Search the entries for the word "with" and pull out each line that has it.

Available records: Begin

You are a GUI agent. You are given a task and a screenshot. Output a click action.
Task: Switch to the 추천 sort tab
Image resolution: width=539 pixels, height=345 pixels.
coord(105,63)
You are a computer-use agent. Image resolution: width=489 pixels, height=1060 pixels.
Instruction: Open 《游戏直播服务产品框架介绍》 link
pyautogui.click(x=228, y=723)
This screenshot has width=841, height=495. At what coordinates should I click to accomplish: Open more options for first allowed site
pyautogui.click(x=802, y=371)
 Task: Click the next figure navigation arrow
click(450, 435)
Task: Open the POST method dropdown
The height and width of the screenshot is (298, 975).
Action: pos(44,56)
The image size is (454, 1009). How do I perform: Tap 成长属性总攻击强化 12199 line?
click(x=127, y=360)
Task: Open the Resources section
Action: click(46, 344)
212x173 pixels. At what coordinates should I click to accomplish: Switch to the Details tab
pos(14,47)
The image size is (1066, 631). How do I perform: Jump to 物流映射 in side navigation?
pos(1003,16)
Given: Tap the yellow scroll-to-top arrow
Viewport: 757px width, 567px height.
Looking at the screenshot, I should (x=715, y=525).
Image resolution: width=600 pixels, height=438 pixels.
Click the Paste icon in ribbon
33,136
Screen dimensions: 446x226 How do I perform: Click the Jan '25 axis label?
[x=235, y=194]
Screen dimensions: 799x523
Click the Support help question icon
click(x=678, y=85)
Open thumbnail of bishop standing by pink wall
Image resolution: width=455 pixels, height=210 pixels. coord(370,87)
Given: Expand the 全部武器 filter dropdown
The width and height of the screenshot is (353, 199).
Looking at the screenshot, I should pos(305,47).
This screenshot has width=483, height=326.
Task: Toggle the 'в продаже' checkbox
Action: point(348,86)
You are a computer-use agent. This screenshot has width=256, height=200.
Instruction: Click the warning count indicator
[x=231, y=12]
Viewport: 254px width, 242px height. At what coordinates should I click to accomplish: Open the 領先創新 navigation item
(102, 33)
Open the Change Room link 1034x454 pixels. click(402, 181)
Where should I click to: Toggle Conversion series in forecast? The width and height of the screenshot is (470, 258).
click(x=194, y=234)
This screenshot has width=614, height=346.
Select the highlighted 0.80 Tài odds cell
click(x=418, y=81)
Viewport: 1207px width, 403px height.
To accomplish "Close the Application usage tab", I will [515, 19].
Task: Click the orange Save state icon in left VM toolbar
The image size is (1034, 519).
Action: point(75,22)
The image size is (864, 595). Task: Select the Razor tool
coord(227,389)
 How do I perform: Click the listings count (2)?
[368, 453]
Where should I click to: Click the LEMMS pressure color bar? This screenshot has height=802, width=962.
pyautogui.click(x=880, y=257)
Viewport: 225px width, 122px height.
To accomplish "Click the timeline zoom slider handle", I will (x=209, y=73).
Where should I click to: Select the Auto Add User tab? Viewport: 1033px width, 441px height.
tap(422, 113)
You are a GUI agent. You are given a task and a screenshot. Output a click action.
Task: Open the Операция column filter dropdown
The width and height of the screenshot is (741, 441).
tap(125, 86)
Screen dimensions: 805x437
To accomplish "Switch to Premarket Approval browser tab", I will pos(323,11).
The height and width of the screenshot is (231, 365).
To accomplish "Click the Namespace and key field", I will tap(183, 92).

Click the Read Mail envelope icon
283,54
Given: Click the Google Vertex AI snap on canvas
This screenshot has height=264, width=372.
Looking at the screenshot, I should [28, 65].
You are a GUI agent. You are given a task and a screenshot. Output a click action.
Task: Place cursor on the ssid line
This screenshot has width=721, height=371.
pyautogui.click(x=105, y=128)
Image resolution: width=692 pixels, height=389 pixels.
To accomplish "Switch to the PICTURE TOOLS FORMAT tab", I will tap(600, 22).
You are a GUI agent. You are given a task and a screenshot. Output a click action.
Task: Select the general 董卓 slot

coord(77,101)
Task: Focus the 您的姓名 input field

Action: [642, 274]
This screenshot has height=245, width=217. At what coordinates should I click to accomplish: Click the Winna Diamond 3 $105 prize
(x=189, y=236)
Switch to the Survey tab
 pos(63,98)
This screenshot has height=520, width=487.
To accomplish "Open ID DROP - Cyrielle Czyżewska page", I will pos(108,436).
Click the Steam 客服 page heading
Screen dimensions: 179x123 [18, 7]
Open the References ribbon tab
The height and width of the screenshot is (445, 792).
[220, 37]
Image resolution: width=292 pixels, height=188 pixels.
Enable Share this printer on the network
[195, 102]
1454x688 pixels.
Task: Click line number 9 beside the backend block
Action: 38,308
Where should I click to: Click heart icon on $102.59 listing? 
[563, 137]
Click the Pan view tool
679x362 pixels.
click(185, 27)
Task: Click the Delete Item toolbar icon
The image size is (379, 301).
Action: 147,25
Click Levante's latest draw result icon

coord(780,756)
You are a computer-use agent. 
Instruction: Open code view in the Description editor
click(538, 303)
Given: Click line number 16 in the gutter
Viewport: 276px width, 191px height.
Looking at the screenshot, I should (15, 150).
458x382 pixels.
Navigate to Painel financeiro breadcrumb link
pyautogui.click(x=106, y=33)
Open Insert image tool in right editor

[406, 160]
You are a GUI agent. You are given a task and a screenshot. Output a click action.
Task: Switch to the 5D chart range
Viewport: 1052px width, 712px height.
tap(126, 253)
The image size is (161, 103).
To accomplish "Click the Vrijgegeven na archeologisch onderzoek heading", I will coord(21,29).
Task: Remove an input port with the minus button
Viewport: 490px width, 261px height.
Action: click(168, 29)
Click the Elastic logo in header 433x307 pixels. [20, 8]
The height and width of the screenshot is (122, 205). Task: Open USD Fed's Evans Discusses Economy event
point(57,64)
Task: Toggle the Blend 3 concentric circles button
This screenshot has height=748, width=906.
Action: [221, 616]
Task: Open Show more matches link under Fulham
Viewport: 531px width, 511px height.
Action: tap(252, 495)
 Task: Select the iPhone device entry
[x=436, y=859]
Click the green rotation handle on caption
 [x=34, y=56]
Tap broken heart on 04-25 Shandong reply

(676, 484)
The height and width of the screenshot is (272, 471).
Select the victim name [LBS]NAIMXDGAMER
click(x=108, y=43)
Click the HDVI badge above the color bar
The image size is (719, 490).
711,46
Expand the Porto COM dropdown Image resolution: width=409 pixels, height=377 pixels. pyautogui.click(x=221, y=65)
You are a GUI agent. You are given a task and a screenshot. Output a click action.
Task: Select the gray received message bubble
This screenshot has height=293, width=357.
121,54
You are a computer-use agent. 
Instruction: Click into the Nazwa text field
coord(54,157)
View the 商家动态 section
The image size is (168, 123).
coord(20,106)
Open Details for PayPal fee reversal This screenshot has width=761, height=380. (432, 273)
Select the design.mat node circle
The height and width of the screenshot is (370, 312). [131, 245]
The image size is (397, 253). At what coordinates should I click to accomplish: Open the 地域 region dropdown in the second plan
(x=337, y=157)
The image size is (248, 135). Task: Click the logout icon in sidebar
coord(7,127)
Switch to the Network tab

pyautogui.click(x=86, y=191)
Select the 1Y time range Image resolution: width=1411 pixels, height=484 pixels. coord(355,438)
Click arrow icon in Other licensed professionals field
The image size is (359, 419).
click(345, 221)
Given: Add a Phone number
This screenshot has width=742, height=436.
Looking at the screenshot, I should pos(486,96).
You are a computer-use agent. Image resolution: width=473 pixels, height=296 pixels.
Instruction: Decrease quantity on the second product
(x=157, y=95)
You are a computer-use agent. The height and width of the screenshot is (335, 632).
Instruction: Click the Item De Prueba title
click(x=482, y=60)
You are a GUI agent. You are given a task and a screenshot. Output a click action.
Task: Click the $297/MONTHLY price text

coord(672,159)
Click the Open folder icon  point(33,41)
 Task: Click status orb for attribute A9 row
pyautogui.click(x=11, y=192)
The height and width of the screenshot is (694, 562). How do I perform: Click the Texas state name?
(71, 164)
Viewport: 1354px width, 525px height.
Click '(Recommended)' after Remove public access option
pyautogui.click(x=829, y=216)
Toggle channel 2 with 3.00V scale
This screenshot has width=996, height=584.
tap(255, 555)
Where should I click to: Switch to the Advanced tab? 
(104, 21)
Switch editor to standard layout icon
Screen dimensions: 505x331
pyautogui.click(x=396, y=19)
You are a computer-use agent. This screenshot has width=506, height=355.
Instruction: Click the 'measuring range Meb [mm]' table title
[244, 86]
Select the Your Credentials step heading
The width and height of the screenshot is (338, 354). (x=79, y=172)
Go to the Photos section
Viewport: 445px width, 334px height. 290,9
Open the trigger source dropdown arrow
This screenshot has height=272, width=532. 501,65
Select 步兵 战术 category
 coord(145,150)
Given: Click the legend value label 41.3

Available records: End

◆ **Answer box**:
Task: Remove an input port with the minus button
Toggle channel 2 with 3.00V scale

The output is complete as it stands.